Whats jokes
What dinosaur loves music?
The velociRAPtor!
What are the best kind of fruit for twins? Pears 🍐
What is the difference between a vacuum cleaner and a Harley Davidson?
The location of the Dirtbag.
What’s a Cannibal’s Favorite Food?
Ra-men.
What did the tree wear to the pool party 🥳?
Swimming trunks.
What did the green grape say to the purple grape?
"Breathe... Breathe..."
What did the mouse 🐭 say when his friend broke their teeth?
Hard cheese! 🧀😂
What do me and a casino machine have in common? It takes about 50 pumps to get to the jackpot.
What did the pirate say on his 80th birthday?
Aye, matey!
What did the tie say to the hat?
You go on ahead, I'll just hang around.
Why are orphans so bad at baseball?
Because they don’t know what a home looks like.
What's the difference between a priest and Woody from Toy Story?
Woody goes limp when a kid walks in the room.
What’s the difference between a man and a margarita?
A margarita hits the spot every time.
What do sharks and people have in common? The great ones are white.
What’s the difference between an enzyme and a hormone?
You can’t hear an enzyme.
What should you do if your girlfriend starts smoking?
Tell her to slow down and use lubricants.
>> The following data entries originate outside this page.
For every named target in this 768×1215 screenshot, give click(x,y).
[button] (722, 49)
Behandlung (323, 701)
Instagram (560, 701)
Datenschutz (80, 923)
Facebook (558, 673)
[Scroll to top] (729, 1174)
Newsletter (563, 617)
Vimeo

Little Sally comes home from school one day and says to her mom, "Mommy, mommy, you won’t believe it! Little Johnny just pulled out his PP in class." The mother responded, "Well, what did it look like?" Sally said, "It looks like a peanut." The mother said, "Oh, it was small." "No, it was salty," said Sally.
What pronouns does Michael Jackson use? Hee/hee.
What does the blind man say when he walks past the fish market?
"Hello, ladies!"
What do you call a drunk cat? A drunk cat.